Gladbach tat sich mit dem neuen Spielstil, der Ballkontrolle, sichtlich schwer, gute Chancen herauszuspielen. Es bedurfte zweier Hand-Elfmeter, um Berlin zu besiegen, und die Borussen erlaubten sich sogar, nur einen der beiden zu verwandeln. Der Franzose Alassane Plea traf in der 34. Minute (Handspiel: Maximilian Mittelstädt). Den zweiten Strafstoß in der 70. Minute nach einem Handspiel von Filip Uremovic schoss Jonas Hofmann so schwach, dass Berlins Torwart Oliver Christensen dank der richtigen Eckenwahl parieren konnte. Da Uremovic für sein Handspiel überdies per gelb-roter Karte des Platzes verwiesen wurde, spielten die Berliner für die letzte knapp halbe Stunde nur noch zu zehnt und waren umso überraschter, dass sie trotzdem die besseren Chancen herausspielten und um ein Haar den Ausgleich geschafft hätten. Die Flüche des Gladbacher Trainers in dieser Spielphase gingen im Lärm des Stadions unter.

Den neuen Berliner Trainer Sandro Schwarz fragte nach dem Spiel niemand, ob er seine Spieler angesichts von bloß einem Punkt aus den ersten drei Spielen und einer Platzierung im Elendsviertel der Tabelle still und heimlich beleidige, aber es deutete aus seinen Aussagen auch nichts darauf hin. Schwarz lobte seine Mannschaft und betonte, er habe angesichts des Fehlstarts und der Tabellenkonstellation "null Sorge, denn sorgen würde ich mich nur dann, wenn man nicht erkennen könnte, wie wir Fußball spielen wollen". Er erkenne dies allerdings sehr wohl, fand die Niederlage unverdient und erntete sogar ein Lob seines Vorgesetzten Fredi Bobic. Der Hertha-Geschäftsführer nannte den Auftritt der Berliner "sehr ordentlich" und sich selbst "eher stolz als traurig". Die Herthaner könnten ihre Hoffnungen nun gut verschieben auf die nächste Partie, ein Heimspiel, allerdings empfangen sie dazu am nächsten Samstag Borussia Dortmund, und das wird vermutlich schon wieder eine ganz schwierige Aufgabe.
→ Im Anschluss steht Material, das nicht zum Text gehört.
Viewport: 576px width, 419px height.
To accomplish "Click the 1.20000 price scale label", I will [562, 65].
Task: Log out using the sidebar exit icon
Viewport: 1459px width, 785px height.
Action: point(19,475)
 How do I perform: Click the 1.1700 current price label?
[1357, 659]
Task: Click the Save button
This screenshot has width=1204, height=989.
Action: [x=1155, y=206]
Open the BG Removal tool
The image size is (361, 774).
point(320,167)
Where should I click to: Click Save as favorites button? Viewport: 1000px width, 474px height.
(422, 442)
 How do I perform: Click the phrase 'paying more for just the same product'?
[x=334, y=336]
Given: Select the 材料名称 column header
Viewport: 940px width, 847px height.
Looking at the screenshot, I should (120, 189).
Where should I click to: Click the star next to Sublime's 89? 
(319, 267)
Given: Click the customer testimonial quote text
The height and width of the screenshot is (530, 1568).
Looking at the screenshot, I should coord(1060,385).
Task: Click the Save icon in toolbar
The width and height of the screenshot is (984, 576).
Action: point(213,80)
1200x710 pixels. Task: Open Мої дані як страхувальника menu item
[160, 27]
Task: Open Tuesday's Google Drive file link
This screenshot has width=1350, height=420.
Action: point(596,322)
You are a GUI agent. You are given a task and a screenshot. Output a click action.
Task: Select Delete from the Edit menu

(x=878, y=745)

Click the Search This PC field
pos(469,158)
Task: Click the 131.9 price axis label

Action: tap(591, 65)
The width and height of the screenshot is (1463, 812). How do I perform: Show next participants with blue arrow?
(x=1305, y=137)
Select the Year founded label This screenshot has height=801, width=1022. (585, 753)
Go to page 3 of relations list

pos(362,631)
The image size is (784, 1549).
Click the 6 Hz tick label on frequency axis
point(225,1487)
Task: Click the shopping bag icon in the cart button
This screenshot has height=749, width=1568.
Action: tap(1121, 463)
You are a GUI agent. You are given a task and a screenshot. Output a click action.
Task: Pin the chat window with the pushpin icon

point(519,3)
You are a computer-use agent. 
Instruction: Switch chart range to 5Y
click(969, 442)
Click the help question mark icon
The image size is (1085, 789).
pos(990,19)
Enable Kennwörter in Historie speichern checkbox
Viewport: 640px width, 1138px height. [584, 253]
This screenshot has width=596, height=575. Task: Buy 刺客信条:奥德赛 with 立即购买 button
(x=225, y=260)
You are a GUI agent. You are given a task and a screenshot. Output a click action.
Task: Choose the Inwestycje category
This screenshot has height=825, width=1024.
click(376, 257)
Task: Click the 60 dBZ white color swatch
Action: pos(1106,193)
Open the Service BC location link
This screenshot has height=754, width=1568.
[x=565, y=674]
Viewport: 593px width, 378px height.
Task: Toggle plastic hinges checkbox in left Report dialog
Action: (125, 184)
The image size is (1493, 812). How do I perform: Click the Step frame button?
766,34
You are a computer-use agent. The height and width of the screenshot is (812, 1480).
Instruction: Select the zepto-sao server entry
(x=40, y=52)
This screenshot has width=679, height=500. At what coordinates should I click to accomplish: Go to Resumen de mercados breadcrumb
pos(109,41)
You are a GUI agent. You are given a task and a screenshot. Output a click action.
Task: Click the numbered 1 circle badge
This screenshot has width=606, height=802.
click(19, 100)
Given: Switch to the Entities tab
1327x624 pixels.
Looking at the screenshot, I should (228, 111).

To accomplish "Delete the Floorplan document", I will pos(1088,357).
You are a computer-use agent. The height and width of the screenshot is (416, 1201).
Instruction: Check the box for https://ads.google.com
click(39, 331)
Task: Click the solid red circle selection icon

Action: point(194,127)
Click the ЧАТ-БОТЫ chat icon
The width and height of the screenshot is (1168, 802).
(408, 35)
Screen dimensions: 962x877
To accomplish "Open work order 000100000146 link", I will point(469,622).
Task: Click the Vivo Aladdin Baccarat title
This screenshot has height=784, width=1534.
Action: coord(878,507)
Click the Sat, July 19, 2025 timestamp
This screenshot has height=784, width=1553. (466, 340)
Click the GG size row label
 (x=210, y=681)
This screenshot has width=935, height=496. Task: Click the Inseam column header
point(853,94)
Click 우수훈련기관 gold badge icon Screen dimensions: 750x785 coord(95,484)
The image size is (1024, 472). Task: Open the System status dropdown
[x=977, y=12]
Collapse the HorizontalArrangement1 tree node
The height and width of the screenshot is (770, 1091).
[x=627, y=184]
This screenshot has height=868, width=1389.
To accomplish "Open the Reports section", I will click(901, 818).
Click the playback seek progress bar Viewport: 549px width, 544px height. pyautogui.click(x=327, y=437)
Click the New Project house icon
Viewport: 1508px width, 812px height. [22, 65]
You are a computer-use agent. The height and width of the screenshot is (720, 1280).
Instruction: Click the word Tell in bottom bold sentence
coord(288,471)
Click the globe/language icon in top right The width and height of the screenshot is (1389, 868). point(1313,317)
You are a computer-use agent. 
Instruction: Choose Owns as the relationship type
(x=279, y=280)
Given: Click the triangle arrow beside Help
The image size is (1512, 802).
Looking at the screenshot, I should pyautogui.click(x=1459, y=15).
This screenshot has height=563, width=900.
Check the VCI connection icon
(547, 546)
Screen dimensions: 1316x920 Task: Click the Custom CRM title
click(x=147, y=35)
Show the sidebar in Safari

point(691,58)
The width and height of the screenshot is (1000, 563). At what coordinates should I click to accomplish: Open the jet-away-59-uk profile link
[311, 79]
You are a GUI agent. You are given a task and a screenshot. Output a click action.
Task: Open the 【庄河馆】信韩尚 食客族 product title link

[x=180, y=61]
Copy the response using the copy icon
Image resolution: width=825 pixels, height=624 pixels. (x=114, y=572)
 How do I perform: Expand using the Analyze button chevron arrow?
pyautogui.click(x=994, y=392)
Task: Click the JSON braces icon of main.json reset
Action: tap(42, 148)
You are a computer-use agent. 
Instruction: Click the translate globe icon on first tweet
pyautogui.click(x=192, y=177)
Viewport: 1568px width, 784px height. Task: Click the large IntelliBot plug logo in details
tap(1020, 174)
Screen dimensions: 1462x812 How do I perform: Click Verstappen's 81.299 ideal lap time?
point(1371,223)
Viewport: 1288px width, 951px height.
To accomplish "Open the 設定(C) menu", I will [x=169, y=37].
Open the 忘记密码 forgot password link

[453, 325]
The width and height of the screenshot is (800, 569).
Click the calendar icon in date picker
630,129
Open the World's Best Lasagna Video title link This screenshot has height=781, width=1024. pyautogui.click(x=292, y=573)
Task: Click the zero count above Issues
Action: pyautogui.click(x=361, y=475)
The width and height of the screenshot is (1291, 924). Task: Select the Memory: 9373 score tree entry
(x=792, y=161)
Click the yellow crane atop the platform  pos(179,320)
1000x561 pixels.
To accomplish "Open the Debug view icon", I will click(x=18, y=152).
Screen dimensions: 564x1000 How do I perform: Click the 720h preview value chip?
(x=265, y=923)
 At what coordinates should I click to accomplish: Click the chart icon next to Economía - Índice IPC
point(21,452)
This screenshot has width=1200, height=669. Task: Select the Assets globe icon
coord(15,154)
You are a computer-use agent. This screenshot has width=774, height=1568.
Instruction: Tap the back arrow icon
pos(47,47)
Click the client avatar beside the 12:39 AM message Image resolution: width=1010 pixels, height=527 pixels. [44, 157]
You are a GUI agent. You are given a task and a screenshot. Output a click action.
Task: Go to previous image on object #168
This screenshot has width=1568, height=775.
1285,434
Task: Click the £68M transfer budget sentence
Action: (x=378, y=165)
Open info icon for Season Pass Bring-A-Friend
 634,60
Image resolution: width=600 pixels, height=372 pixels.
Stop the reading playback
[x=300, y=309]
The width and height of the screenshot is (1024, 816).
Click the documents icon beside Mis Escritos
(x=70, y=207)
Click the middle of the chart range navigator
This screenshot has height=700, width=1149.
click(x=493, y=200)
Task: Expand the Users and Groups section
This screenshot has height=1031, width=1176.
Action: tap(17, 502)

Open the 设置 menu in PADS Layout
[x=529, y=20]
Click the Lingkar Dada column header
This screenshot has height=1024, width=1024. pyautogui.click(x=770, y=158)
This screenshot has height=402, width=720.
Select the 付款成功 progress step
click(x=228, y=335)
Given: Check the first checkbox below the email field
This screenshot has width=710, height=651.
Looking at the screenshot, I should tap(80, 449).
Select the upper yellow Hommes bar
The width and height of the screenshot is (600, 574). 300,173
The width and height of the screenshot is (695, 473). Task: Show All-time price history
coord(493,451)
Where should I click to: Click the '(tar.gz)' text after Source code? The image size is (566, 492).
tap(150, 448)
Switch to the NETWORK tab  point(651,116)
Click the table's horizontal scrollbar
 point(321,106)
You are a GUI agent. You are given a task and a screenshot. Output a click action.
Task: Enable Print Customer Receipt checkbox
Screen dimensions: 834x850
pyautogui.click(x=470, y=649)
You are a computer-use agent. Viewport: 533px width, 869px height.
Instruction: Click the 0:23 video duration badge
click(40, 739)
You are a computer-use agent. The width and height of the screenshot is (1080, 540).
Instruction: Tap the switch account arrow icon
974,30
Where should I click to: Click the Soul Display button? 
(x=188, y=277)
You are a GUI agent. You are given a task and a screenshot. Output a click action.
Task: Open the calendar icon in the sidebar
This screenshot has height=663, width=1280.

Auch die Gladbacher gehen mit gedämpften Erwartungen ins Spiel am nächsten Samstagabend beim FC Bayern München. Trainer Farke arbeitet weiter an einer Stabilisierung und Harmonisierung jener Mannschaft, die er in den ersten drei Spielen identisch und jeweils fast bis zum Ende komplett hat durchspielen lassen. Er wolle nicht um des Wechselns Willen wechseln, sondern seine Stammformation lieber ihren Rhythmus finden lassen, erklärte er, deutete aber auch darauf hin, dass er so ganz viele Alternativen ja gar nicht besitze.

Und es könnten ihm bis zum Ende der Transferperiode sogar noch Spieler dieser Stammformation verlustig gehen, denn Torwart Yann Sommer, Linksverteidiger Ramy Bensebaini und Angreifer Thuram haben ein Jahr vor dem Vertragsende allesamt noch nicht verlängert. "Wir sind in sehr offenen Gesprächen", sagte nach dem Spiel etwa Sommer. Möglich ist, dass er bis zum 1. September weder verlängert noch fortgeht, sondern nächstes Jahr einen ablösefreien Wechsel anstrebt. Das wäre für die Borussia die schlechteste Lösung. Dann würde womöglich auch der neue Sportdirektor Roland Virkus mal einen Fluch ausstoßen. Einen ganz leisen.